* START DOCUMENT SECTION *
Formed in Swansea in 1977 the band comprised Ian Jones, Huw Eurig, Rhys Harris, Alun Harris and Huw Chiswell, formed their own record label in the true punk tradition on which they released their own material. Their repertoire featured material such as Byw ar arian fy rhieni (Living on my parent's money), Mynd i'r capel mewn Levis (Going to the chapel in Levis) and the wonderfully entitled Lipstics britfics a sane silc du (Lipsticks, Britvics and black silk stockings).

They notably achieved a certain notoriety for their song Merched Dan Bymtheg, the chorus of which went something like this;

Rwy'n afal yn feddwl am ferched dan bymtheg
Y fel ma nw'n siarad, a fel ma nw'n cerdded
Y fel ma nw'n siglo'u bethau bach hyfryd
W ata W ata, un drwy'r dydd
W a W a, un bob nos
Which roughly translated means;

I often think of girls under fifteen
The way that they talk, the way that they walk
The way that they shake their pretty little things
Ooh ata Ooh ata, one through the day
Ooh ah Ooh ah, one every night

This was fairly shocking even for 1978, since sixteen is the age of consent for heterosexual sex in England and Wales and the reference to under age sex and the fairly obvious allusion to masturbation was enough to get them banned from the local radio station, Swansea Sound. (Even if the whole thing was very much tongue in cheek.) The band retaliated by recording a rather disparaging song about said record station. (Much in the same vein as the Sex Pistols' EMI.)
* END DOCUMENT SECTION *
* START DATASET RECORDS *
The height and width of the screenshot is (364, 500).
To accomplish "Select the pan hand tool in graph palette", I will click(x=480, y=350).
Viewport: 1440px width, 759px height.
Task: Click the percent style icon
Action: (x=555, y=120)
* END DATASET RECORDS *
In the text about the Swansea band, which local radio station banned the group? Rely solely on the text about the Swansea band.

Swansea Sound.